Exploiting the deep disaffection of coca growers with state-sponsored military offensives and glyphosate fumigations in the cocalero regions, FARC-EP is likely to establish bases in the coca-producing regions. Whereas FARC-EP proposed a regulated program of illicit crop substitution and comprehensive rural development during the peace process, the current government has used overtly militaristic, repressive and violent tactics to stop coca production. Comprehending the contrast between those two approaches, cocaleros will lend support to the guerrillas as the state uses repressive tactics for coca eradication and converts myriad regions into new theaters of large-scale military operations.
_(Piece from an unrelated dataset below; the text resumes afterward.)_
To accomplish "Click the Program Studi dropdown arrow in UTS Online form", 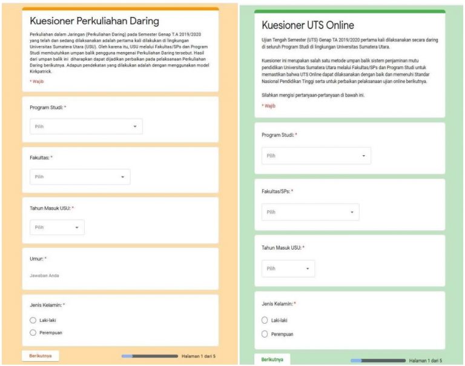I will point(363,156).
Escalation of Class Struggle

With the initiation of intensified capital accumulation through the use of violence, Colombia is entering a new period of class struggle. The 2016 Peace Agreement has been used by the Colombian bourgeoisie as a passive revolution. A passive revolution is characterized by two major features. Firstly, it is a ruling class counter-movement that marks important but limited changes, oriented toward guaranteeing the stability of the relations of domination. Secondly, it acts as a “conservative antidote to the path of revolution from below, in the face of an insufficient but significant pressure from the subaltern classes.” It is useful to analyze the 2016 Colombian Peace Agreement in light of the aforementioned two features of a passive revolution.

Firstly, the Peace Agreement constructed new symbolic structures of hope and stable existence, thereby instituting significant politico-cultural changes. While the agreement did propagate the aspirations of peace, it prevented the hopes from materializing in the forms of concrete redistributive policies and thus, preserved the fundamental relations of domination. In fact, the Peace Agreement, as we have seen, increased the intensity of neoliberal and extractive policies through the abrupt destabilization of counter-hegemonic forces.

Secondly, the Peace Agreement came as a response to a military stalemate where FARC-EP had been forced to negotiate with the state due to insufficient but significant subaltern pressure from below. Through a US-aided counter-insurgency war, the Colombian state was able to bring the guerrillas’ struggle to a military deadlock. In the 1990s, Colombia began receivingexponential amounts of aid from USA: “Colombia received $30 million in 1995, $98 million in 1998 and an increase to $294 million in 1999. In total, from 1999 to 2002, the United States gave Colombia $2.04 billion in aid, 81% of which was for guns.” Through this funding, the Colombian state was able to professionalize the army, improve intelligence gathering, adopt a more proactive, mobile and offensive military strategy, create mobile brigades with airborne troops, strengthen the marine infantry and the air force capacity for night combat, and modernize of communications.

As FARC-EP’s combative capacity was gradually weakened, it was forced to enter negotiations. But while its military organization proved to be insufficient, its ideological appeal among the oppressed masses proved to be substantial. This is because of the simple fact that support for guerrillas emanates from rural terror and the ceaseless killings of social activists, and not from “narcotrafficking” and “forced recruitment”. As long as these oppressive objective conditions exist, the revolutionary praxis of FARC-EP guerrillas will also exist.

In the current conjuncture, class struggle in Colombia will escalate as the hopes of the peace deal are continuously shattered by the blood and gore of political killings. Without any material policies, the guarantees of the Peace Agreement have turned out to be hollow words without any concrete content. As a growing realization of the need to create a true peace dawns upon the Colombian masses, revolutionary warfare is set to accelerate.